Goal of the exercise
State how many lines in these records contain the word "Open", and nothing else.

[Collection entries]
----------------
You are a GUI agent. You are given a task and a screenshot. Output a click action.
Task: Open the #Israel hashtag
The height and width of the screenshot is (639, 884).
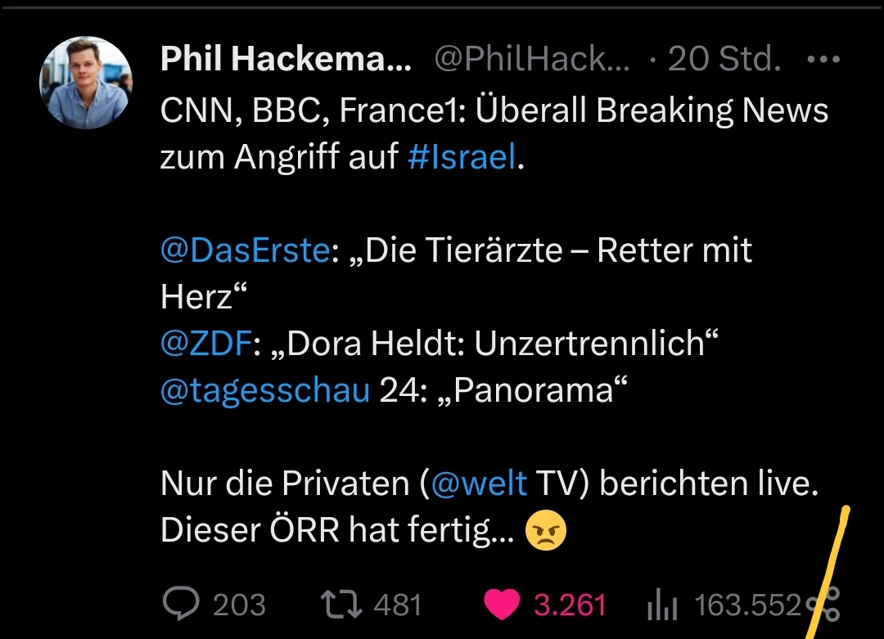pyautogui.click(x=462, y=156)
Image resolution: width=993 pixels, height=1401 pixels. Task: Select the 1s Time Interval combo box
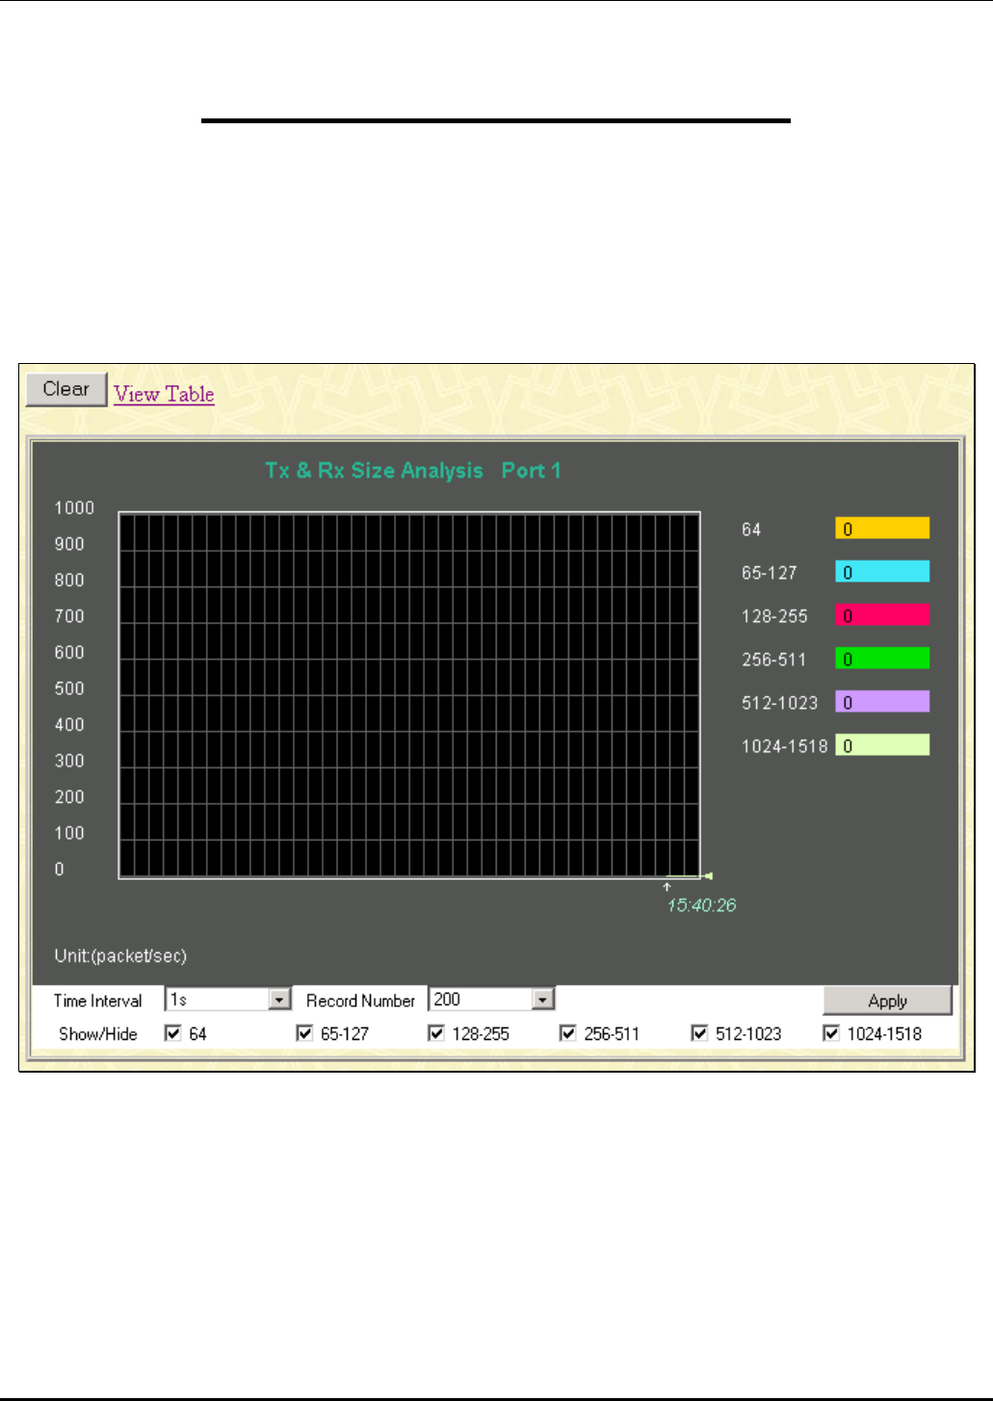228,999
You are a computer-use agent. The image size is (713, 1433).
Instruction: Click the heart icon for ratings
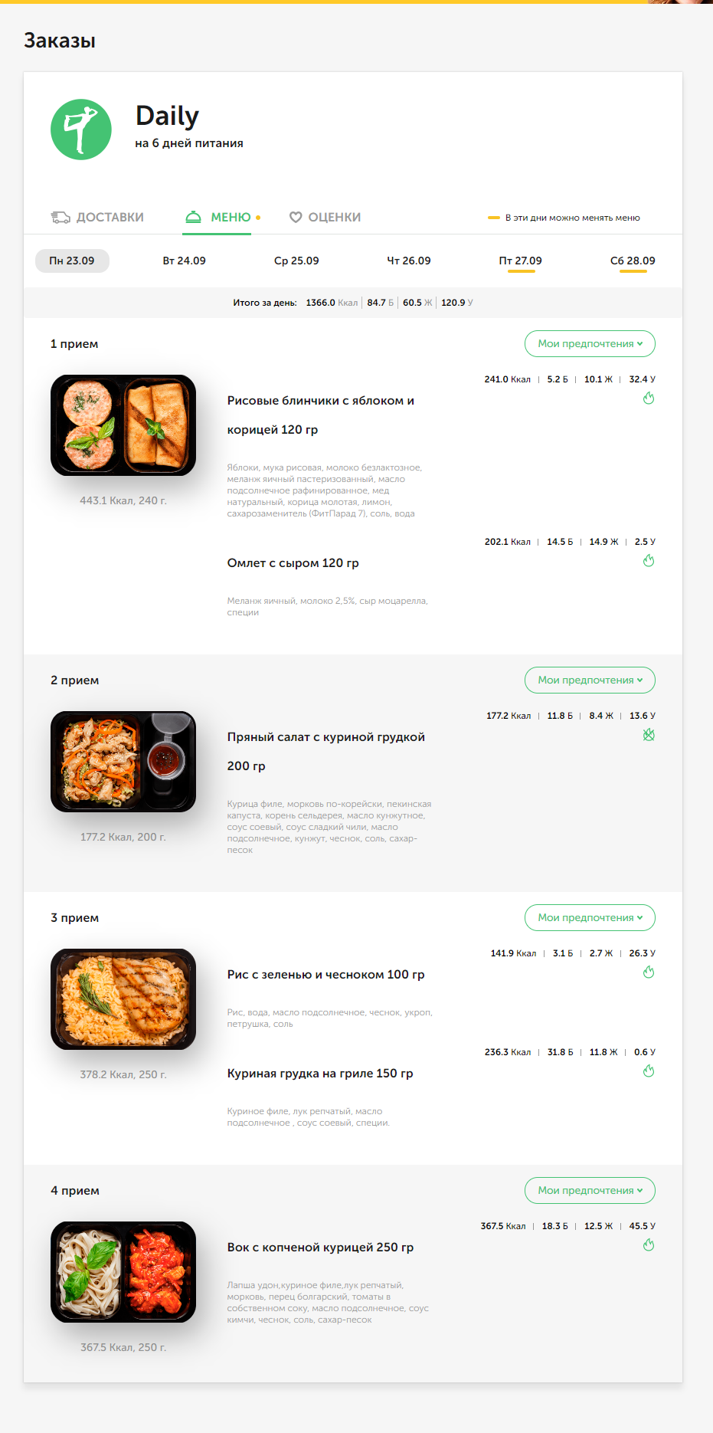click(x=296, y=218)
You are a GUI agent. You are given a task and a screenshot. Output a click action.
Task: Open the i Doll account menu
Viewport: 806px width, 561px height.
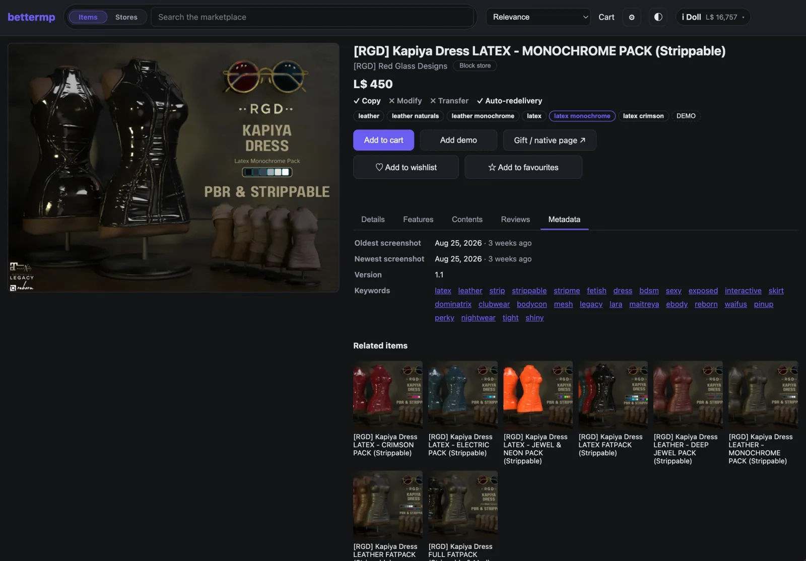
----------------
Your solution
2